◆ **THE PROBLEM**
Every record below is to be retyped exactly.

◆ **EXCERPTED DATA**
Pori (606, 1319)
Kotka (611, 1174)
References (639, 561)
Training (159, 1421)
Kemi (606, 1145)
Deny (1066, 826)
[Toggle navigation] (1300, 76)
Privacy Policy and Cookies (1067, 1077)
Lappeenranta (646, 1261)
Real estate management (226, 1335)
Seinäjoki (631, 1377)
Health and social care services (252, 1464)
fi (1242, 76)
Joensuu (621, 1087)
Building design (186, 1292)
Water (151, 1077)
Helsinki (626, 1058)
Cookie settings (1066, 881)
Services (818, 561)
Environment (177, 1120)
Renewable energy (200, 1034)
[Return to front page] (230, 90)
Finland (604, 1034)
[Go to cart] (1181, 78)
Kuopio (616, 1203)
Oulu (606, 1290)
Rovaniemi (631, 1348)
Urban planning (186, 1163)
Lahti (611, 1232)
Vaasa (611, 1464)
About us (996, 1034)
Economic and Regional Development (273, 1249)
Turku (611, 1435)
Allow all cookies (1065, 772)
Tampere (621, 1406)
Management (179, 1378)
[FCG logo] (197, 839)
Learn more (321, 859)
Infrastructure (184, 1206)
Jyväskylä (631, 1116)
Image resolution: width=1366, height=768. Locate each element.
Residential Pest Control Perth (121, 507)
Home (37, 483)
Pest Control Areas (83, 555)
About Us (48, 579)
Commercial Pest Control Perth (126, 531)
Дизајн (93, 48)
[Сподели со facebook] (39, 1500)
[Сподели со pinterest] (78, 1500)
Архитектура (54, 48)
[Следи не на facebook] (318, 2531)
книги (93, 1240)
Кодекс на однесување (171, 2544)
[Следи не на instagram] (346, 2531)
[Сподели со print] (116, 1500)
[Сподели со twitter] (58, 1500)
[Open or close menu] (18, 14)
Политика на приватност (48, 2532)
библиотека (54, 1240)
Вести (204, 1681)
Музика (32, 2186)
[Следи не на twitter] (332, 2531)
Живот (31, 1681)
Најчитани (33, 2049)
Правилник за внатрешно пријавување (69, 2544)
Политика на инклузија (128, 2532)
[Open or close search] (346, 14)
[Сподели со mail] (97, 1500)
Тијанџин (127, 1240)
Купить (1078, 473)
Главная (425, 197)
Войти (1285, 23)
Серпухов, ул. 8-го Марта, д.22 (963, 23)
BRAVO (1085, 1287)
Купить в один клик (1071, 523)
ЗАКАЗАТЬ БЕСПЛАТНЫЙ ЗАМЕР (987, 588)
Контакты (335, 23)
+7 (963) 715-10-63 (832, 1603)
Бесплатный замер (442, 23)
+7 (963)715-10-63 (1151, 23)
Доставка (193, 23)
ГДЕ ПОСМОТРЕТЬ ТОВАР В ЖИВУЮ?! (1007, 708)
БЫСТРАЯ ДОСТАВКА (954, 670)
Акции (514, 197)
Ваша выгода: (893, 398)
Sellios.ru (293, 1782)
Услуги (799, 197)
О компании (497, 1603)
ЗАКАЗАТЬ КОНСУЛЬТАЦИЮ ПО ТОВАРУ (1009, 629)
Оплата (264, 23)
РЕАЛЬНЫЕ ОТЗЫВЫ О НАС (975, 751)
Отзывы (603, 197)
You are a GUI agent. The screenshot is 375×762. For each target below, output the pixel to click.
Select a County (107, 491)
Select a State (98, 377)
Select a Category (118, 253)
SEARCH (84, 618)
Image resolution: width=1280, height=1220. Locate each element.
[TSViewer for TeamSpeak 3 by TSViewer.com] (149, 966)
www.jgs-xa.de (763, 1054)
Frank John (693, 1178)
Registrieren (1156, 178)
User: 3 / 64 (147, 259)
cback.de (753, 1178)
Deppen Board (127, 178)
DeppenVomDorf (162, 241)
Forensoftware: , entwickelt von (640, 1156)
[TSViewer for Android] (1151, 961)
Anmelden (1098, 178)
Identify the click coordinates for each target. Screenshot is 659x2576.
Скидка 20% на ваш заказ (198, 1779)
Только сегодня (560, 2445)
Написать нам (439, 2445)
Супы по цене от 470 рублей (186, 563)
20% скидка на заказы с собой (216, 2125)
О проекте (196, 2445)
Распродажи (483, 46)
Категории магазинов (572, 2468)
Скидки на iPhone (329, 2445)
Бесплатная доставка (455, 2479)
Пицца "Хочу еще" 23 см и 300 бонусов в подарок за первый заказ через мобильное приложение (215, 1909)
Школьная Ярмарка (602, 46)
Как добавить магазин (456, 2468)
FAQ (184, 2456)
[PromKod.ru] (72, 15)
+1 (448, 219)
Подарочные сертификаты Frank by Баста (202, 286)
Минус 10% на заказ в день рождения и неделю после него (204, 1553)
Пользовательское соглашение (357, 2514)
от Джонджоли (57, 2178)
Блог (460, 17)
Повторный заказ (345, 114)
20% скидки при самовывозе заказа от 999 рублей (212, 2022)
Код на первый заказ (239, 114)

◆ **RESULT OF THIS TASK**
Pori (606, 1319)
Kotka (611, 1174)
References (639, 561)
Training (159, 1421)
Kemi (606, 1145)
Deny (1066, 826)
[Toggle navigation] (1300, 76)
Privacy Policy and Cookies (1067, 1077)
Lappeenranta (646, 1261)
Real estate management (226, 1335)
Seinäjoki (631, 1377)
Health and social care services (252, 1464)
fi (1242, 76)
Joensuu (621, 1087)
Building design (186, 1292)
Water (151, 1077)
Helsinki (626, 1058)
Cookie settings (1066, 881)
Services (818, 561)
Environment (177, 1120)
Renewable energy (200, 1034)
[Return to front page] (230, 90)
Finland (604, 1034)
[Go to cart] (1181, 78)
Kuopio (616, 1203)
Oulu (606, 1290)
Rovaniemi (631, 1348)
Urban planning (186, 1163)
Lahti (611, 1232)
Vaasa (611, 1464)
About us (996, 1034)
Economic and Regional Development (273, 1249)
Turku (611, 1435)
Allow all cookies (1065, 772)
Tampere (621, 1406)
Management (179, 1378)
[FCG logo] (197, 839)
Learn more (321, 859)
Infrastructure (184, 1206)
Jyväskylä (631, 1116)
Image resolution: width=1366, height=768. Locate each element.
Residential Pest Control Perth (121, 507)
Home (37, 483)
Pest Control Areas (83, 555)
About Us (48, 579)
Commercial Pest Control Perth (126, 531)
Дизајн (93, 48)
[Сподели со facebook] (39, 1500)
[Сподели со pinterest] (78, 1500)
Архитектура (54, 48)
[Следи не на facebook] (318, 2531)
книги (93, 1240)
Кодекс на однесување (171, 2544)
[Следи не на instagram] (346, 2531)
[Сподели со print] (116, 1500)
[Сподели со twitter] (58, 1500)
[Open or close menu] (18, 14)
Политика на приватност (48, 2532)
библиотека (54, 1240)
Вести (204, 1681)
Музика (32, 2186)
[Следи не на twitter] (332, 2531)
Живот (31, 1681)
Најчитани (33, 2049)
Правилник за внатрешно пријавување (69, 2544)
Политика на инклузија (128, 2532)
[Open or close search] (346, 14)
[Сподели со mail] (97, 1500)
Тијанџин (127, 1240)
Купить (1078, 473)
Главная (425, 197)
Войти (1285, 23)
Серпухов, ул. 8-го Марта, д.22 (963, 23)
BRAVO (1085, 1287)
Купить в один клик (1071, 523)
ЗАКАЗАТЬ БЕСПЛАТНЫЙ ЗАМЕР (987, 588)
Контакты (335, 23)
+7 (963) 715-10-63 (832, 1603)
Бесплатный замер (442, 23)
+7 (963)715-10-63 (1151, 23)
Доставка (193, 23)
ГДЕ ПОСМОТРЕТЬ ТОВАР В ЖИВУЮ?! (1007, 708)
БЫСТРАЯ ДОСТАВКА (954, 670)
Акции (514, 197)
Ваша выгода: (893, 398)
Sellios.ru (293, 1782)
Услуги (799, 197)
О компании (497, 1603)
ЗАКАЗАТЬ КОНСУЛЬТАЦИЮ ПО ТОВАРУ (1009, 629)
Оплата (264, 23)
РЕАЛЬНЫЕ ОТЗЫВЫ О НАС (975, 751)
Отзывы (603, 197)
You are a GUI agent. The screenshot is 375×762. For each target below, output the pixel to click.
Select a County (107, 491)
Select a State (98, 377)
Select a Category (118, 253)
SEARCH (84, 618)
Image resolution: width=1280, height=1220. Locate each element.
[TSViewer for TeamSpeak 3 by TSViewer.com] (149, 966)
www.jgs-xa.de (763, 1054)
Frank John (693, 1178)
Registrieren (1156, 178)
User: 3 / 64 (147, 259)
cback.de (753, 1178)
Deppen Board (127, 178)
DeppenVomDorf (162, 241)
Forensoftware: , entwickelt von (640, 1156)
[TSViewer for Android] (1151, 961)
Anmelden (1098, 178)
Identify the click coordinates for each target. Screenshot is 659x2576.
Скидка 20% на ваш заказ (198, 1779)
Только сегодня (560, 2445)
Написать нам (439, 2445)
Супы по цене от 470 рублей (186, 563)
20% скидка на заказы с собой (216, 2125)
О проекте (196, 2445)
Распродажи (483, 46)
Категории магазинов (572, 2468)
Скидки на iPhone (329, 2445)
Бесплатная доставка (455, 2479)
Пицца "Хочу еще" 23 см и 300 бонусов в подарок за первый заказ через мобильное приложение (215, 1909)
Школьная Ярмарка (602, 46)
Как добавить магазин (456, 2468)
FAQ (184, 2456)
[PromKod.ru] (72, 15)
+1 (448, 219)
Подарочные сертификаты Frank by Баста (202, 286)
Минус 10% на заказ в день рождения и неделю после него (204, 1553)
Пользовательское соглашение (357, 2514)
от Джонджоли (57, 2178)
Блог (460, 17)
Повторный заказ (345, 114)
20% скидки при самовывозе заказа от 999 рублей (212, 2022)
Код на первый заказ (239, 114)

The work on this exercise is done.